Collected data entries:
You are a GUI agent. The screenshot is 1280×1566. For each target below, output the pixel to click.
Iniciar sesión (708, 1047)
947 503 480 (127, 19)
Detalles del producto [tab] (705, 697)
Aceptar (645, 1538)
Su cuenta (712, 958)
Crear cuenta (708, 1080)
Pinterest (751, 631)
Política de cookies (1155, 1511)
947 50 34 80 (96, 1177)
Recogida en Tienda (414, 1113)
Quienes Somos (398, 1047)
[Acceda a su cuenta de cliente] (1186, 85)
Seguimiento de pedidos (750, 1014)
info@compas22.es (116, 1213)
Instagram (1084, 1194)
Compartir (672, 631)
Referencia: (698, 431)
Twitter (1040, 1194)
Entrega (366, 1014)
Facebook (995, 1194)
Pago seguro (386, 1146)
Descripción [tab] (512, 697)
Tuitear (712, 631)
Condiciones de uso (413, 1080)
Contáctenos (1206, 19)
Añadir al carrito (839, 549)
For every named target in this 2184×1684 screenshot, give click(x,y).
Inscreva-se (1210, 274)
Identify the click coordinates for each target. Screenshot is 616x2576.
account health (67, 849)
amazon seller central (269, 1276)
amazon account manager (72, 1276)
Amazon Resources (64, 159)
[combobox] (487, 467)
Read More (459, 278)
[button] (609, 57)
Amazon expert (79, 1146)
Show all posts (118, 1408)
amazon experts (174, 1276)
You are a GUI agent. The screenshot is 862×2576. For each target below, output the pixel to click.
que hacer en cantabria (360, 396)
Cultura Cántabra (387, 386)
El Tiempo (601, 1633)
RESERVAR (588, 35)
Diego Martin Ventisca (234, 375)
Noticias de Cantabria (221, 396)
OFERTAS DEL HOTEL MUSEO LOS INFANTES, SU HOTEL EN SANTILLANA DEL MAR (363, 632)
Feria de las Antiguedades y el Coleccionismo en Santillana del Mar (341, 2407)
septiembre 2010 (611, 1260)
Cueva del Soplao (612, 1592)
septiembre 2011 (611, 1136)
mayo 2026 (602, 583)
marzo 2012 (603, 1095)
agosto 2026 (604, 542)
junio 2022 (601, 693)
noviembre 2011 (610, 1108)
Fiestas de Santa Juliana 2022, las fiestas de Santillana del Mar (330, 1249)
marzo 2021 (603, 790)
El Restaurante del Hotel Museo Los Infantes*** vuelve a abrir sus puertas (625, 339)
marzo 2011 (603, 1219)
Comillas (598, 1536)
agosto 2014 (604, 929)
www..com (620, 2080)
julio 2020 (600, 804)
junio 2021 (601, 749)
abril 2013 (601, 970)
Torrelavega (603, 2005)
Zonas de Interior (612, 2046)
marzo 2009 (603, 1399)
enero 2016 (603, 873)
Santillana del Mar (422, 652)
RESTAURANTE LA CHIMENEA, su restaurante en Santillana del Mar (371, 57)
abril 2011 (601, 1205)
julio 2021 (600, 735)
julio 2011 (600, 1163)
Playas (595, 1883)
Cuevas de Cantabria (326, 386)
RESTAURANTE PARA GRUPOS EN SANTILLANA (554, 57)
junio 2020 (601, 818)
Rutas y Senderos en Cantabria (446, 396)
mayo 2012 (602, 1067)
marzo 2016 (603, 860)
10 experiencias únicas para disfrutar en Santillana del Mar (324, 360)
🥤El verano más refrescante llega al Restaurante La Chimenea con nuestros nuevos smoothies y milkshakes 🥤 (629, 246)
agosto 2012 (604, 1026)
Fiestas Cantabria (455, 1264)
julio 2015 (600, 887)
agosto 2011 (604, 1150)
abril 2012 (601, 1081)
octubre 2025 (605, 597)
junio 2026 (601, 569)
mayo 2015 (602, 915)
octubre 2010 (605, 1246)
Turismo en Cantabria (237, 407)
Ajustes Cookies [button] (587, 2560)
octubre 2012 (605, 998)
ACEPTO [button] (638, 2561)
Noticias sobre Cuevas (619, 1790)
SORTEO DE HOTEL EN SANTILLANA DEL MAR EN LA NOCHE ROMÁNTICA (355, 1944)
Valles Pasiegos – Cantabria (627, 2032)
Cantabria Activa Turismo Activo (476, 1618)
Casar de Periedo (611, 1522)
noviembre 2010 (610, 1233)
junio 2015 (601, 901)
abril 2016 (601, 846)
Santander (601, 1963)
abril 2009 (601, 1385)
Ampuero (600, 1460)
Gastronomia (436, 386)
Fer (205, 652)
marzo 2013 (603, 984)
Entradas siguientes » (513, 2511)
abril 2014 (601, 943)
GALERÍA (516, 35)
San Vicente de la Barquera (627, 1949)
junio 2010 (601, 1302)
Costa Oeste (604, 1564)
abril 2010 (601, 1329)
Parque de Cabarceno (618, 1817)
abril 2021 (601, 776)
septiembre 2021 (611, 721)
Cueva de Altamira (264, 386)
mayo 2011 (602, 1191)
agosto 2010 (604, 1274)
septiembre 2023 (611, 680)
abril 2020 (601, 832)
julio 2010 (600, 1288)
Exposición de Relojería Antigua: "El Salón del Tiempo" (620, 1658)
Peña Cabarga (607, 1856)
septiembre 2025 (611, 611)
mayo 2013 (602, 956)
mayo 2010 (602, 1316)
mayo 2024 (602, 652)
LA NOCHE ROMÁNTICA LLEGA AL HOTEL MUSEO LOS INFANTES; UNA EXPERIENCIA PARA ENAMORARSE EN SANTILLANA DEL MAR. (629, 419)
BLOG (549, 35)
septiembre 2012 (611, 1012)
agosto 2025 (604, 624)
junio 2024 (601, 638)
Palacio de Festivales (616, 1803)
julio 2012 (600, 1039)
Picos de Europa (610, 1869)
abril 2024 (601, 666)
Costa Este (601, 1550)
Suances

Exercise details:
Every line from the line containing "septiembre 2010 (611, 1260)" through the line containing "10 experiencias únicas" in the records above must be retyped exactly. Leave out the rest.

Answer to the problem:
septiembre 2010 (611, 1260)
Cueva del Soplao (612, 1592)
septiembre 2011 (611, 1136)
mayo 2026 (602, 583)
marzo 2012 (603, 1095)
agosto 2026 (604, 542)
junio 2022 (601, 693)
noviembre 2011 (610, 1108)
Fiestas de Santa Juliana 2022, las fiestas de Santillana del Mar (330, 1249)
marzo 2021 (603, 790)
El Restaurante del Hotel Museo Los Infantes*** vuelve a abrir sus puertas (625, 339)
marzo 2011 (603, 1219)
Comillas (598, 1536)
agosto 2014 (604, 929)
www..com (620, 2080)
julio 2020 (600, 804)
junio 2021 (601, 749)
abril 2013 (601, 970)
Torrelavega (603, 2005)
Zonas de Interior (612, 2046)
marzo 2009 (603, 1399)
enero 2016 (603, 873)
Santillana del Mar (422, 652)
RESTAURANTE LA CHIMENEA, su restaurante en Santillana del Mar (371, 57)
abril 2011 (601, 1205)
julio 2021 (600, 735)
julio 2011 (600, 1163)
Playas (595, 1883)
Cuevas de Cantabria (326, 386)
RESTAURANTE PARA GRUPOS EN SANTILLANA (554, 57)
junio 2020 (601, 818)
Rutas y Senderos en Cantabria (446, 396)
mayo 2012 (602, 1067)
marzo 2016 (603, 860)
10 experiencias únicas para disfrutar en Santillana del Mar (324, 360)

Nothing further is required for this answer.